Se de fato o inferno for
mesmo os outros, exatamente como propôs Sartre,
então a solidão não é apenas um ser a se ansiar. Ela seria mais do que isso. A solidão
seria uma redoma que nos abriga de um oceano turbulento e caótico. Ela seria um
útero á nos proteger como se fôssemos o seu feto. A solidão seria a
possibilidade de plenitude, enquanto a manifestação de qualquer presença uma
espécie de perda do que há de melhor em nós...
Aldous
Huxley sugere que “Se somos todos diferentes, é fatal que estejamos
sós”. Caso sua constatação seja mesmo assertiva, então a solidão deixaria de
ser uma escolha, para nos ter como circunstância... Mas se ele estiver errado,
então seria a solidão uma espécie de perda do humanismo?
Mas não deixemos que tais
pensadores, talvez meros amantes do isolamento, nos influenciem em demasia.
Muitas vezes me peguei
pensando sobre minha solidão, e sinceramente todo o meu vislumbre não chega a
ser doloroso. Posso até parecer um sujeito amargo, mas vivo cercado, preso num
mundo em que tem se mostrado desinteressante e chato; estou num lugar cheio de
pessoas que não tem nada a acrescentar a elas mesmas... O que dizer de acrescer
ao meu ser? Meus mais característicos textos são queixas sobre a complexidade
da convivência; evito pessoas por preferir estar só; sinto cada vez menos
vontade de interagir com a comunidade em que estou inserido...
Sei que preciso viver em
sociedade, mas venho sentido cada vez menos vontade de participar ativamente. Não
acho graça nas coisas que antes eu ria, não tenho vontade de conversas fiadas, sinto-me
angustiado em ambientes atulhados de gente.
A solidão pra mim é uma
fuga; meu ócio necessário...
Sei que não deve ser muito
agradável pensar sobre isso para a maioria das pessoas. Pelo menos na minha
casa a solidão é menos dissimulada e quase que ocupa todos os espaços. Em casa
ela é anfitriã; ampla e fácil de notar. Eu a venero quase que com idolatria...
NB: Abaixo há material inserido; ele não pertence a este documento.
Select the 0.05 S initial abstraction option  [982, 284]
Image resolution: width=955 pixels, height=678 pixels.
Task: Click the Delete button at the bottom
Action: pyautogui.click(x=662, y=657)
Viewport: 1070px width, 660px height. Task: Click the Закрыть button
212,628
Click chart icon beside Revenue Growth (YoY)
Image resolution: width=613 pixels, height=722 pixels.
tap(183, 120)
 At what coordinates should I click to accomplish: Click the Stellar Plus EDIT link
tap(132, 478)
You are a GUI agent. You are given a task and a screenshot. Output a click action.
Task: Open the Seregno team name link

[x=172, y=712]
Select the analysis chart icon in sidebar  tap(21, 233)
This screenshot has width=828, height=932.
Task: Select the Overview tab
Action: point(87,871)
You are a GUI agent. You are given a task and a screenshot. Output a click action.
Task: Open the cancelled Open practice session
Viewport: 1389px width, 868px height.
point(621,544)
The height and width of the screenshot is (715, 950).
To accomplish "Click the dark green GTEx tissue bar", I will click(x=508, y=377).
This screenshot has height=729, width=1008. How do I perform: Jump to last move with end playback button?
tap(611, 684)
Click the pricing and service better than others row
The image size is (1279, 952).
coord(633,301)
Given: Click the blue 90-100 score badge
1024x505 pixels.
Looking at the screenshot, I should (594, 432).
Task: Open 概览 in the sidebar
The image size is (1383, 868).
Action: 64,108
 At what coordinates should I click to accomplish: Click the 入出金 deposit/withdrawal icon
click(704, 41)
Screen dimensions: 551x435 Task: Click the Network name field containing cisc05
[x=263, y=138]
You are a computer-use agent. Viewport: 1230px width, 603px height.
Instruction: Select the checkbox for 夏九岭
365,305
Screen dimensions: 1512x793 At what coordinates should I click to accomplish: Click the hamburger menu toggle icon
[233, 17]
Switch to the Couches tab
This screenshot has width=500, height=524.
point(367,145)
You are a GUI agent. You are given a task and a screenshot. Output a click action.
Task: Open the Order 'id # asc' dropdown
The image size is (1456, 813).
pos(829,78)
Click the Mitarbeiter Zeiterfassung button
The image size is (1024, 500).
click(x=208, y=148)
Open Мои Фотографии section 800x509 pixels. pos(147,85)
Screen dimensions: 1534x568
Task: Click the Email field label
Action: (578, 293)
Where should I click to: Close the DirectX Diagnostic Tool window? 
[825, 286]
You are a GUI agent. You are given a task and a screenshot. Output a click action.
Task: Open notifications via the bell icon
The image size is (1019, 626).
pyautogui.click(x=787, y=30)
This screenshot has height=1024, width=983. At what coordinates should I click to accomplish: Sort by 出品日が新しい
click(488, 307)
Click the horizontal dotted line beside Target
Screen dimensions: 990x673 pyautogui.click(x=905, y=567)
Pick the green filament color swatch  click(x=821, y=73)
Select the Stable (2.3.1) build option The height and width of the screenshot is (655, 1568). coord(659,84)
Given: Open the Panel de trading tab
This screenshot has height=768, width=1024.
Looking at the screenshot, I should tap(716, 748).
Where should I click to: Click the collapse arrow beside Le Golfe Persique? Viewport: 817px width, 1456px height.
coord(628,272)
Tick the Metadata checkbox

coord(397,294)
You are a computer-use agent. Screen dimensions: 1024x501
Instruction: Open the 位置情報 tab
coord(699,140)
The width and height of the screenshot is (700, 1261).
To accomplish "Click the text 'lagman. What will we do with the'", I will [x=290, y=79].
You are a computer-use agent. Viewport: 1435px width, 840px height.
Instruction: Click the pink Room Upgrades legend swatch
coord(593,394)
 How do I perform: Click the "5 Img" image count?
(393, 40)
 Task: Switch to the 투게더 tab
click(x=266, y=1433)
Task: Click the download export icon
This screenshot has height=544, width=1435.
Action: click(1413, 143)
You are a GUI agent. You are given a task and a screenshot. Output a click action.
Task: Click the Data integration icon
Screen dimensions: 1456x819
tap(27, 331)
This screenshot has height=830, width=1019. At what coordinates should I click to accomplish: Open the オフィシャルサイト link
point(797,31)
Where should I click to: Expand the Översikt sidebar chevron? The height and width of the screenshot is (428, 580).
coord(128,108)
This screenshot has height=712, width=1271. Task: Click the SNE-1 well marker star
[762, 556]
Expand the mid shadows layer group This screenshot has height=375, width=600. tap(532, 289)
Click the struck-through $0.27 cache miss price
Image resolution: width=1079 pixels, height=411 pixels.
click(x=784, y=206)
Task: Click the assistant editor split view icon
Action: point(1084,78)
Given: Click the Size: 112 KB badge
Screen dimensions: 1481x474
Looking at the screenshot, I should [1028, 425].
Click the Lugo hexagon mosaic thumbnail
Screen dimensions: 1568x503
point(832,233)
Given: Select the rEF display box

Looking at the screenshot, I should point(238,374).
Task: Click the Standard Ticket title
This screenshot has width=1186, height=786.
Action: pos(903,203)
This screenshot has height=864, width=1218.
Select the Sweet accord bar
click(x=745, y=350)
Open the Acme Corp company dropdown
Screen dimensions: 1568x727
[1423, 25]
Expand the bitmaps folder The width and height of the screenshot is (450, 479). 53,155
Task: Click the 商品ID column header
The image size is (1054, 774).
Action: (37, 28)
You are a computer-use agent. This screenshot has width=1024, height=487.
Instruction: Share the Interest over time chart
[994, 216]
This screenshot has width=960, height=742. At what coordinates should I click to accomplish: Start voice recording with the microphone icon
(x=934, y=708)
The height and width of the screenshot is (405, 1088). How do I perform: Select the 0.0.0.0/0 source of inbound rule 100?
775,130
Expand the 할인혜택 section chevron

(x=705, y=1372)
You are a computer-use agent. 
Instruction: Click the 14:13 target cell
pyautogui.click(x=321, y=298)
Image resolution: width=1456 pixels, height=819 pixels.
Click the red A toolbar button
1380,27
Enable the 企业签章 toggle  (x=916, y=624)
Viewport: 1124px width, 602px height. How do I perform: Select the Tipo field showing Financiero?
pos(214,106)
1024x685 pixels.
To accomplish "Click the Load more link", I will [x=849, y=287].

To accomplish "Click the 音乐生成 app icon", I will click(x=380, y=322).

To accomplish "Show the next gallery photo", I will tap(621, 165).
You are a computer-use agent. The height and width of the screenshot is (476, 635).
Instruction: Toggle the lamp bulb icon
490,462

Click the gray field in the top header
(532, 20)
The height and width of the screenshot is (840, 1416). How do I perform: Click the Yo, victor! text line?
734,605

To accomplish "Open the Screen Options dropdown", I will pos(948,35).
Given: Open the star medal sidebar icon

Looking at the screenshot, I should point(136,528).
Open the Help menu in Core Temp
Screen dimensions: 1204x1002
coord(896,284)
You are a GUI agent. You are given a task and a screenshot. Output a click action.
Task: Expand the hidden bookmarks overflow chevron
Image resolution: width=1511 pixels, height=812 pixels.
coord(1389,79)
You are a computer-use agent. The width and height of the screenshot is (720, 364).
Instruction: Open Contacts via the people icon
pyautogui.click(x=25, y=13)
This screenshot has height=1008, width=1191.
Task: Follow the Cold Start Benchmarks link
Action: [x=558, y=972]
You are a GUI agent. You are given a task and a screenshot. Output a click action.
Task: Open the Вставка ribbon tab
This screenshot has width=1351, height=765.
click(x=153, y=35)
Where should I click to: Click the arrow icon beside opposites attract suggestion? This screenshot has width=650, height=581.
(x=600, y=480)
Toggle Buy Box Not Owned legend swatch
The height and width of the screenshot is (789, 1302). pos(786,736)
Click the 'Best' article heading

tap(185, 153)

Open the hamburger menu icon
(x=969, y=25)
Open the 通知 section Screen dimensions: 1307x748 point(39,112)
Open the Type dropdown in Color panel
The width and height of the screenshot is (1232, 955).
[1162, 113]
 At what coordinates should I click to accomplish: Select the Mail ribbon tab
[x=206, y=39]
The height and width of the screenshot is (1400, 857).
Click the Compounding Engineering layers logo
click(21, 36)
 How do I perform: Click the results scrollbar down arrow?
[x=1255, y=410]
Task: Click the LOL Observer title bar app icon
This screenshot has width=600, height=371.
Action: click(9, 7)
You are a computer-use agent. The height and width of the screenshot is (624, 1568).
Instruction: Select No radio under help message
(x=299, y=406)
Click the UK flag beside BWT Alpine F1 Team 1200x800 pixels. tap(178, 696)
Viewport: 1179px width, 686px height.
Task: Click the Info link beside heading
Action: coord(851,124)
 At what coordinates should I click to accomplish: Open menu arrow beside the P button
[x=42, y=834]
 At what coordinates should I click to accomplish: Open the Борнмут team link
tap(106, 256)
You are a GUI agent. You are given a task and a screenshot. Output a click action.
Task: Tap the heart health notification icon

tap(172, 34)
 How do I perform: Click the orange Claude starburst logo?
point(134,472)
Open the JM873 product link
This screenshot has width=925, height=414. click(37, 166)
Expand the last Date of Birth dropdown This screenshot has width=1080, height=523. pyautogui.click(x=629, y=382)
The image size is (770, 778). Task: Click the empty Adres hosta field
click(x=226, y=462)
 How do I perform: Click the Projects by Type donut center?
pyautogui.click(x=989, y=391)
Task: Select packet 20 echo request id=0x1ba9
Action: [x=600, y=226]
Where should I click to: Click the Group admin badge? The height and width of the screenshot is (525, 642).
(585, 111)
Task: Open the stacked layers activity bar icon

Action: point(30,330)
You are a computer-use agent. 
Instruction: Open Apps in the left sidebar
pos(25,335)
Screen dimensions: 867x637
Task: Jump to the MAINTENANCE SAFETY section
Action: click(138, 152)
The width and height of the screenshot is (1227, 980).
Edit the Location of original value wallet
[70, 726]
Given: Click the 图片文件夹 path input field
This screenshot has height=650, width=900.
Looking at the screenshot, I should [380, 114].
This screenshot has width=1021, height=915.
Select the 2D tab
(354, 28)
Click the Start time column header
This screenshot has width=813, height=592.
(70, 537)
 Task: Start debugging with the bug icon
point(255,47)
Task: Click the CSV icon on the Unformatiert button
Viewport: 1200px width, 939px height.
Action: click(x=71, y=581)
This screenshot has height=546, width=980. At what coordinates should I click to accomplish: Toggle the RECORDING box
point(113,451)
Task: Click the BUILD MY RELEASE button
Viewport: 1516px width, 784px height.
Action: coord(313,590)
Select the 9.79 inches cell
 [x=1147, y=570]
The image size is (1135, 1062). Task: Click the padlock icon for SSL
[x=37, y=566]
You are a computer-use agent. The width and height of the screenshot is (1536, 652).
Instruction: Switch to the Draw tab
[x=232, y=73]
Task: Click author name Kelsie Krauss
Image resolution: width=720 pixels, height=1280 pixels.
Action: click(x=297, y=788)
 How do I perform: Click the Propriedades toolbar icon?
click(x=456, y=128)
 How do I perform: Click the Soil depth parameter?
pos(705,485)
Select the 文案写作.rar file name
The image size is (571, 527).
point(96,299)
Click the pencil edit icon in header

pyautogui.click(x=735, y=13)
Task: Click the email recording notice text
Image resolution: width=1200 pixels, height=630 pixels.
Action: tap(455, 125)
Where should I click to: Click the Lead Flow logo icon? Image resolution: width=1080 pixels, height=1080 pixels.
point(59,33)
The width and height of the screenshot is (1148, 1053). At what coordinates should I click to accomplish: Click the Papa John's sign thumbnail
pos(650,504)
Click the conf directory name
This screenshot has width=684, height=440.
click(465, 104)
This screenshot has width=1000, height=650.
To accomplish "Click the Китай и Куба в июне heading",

Porque a solidão do meu lar
me segura pela mão, diz de uma vez o que quer sem cerimônias... Realidade
completamente distinta daquela solidão que permeia o meio social. A solidão que
parece estar presente no ambiente de trabalho, na mesa de bar, no ponto de
ônibus, esta é bem mais circunspecta. Mesmo impregnados de seres humanos, aqueles
que temem a maledicente solidão, estes ambientes devoram as pessoas sem que
elas se deem conta disso. Diariamente eu posso ver esta minha velha companheira
nos gestos automatizados, na troca de palavras banais, no cotidiano customizado
pelo consumismo descerebrado. Mesmo no
meio de tantos, somos absurdamente solitários.
Tornamo-nos uma espécie de
robôs munidos de microchips que se programam conforme a vontade dos
interessados que detém o poder social. Adestram-nos a temer males inexistentes,
e quando estamos completamente alheios de nós mesmos, então nos colocam um
cabresto doutrinador, que massageia o nosso pânico imaginário... E se
porventura, começarmos a sentir o incômodo recorrente da libertação dos males
que nos foram inseridos, o sistema imediatamente invoca seus meios para nos
medicar, até que voltemos a viver dentro da velha rotina programada e infeliz.
A solidão talvez fosse um
mecanismo para que enxerguemos todo o esquema externo. Mas há também um
dispositivo designado a fazer com que nós, meras máquinas obedientes, sintamos
medo de tudo aquilo que poderia nos libertar.
O problema talvez não seja a
solidão em si, mas sim, a maneira com que a interpretamos. Deficiente é o nosso
julgamento sobre as coisas que não são dignas de confiança. Porque o próprio
julgamento precisa antes passar por uma espécie de peneira que há em cada um de
nós, que foi moldada pelos conceitos sociais que adquirimos ao longo da vida...
Então passamos a fugir sistematicamente de tudo aquilo que nos assusta.
Por que não passamos a olhar
para as coisas sem julgamentos conceituais?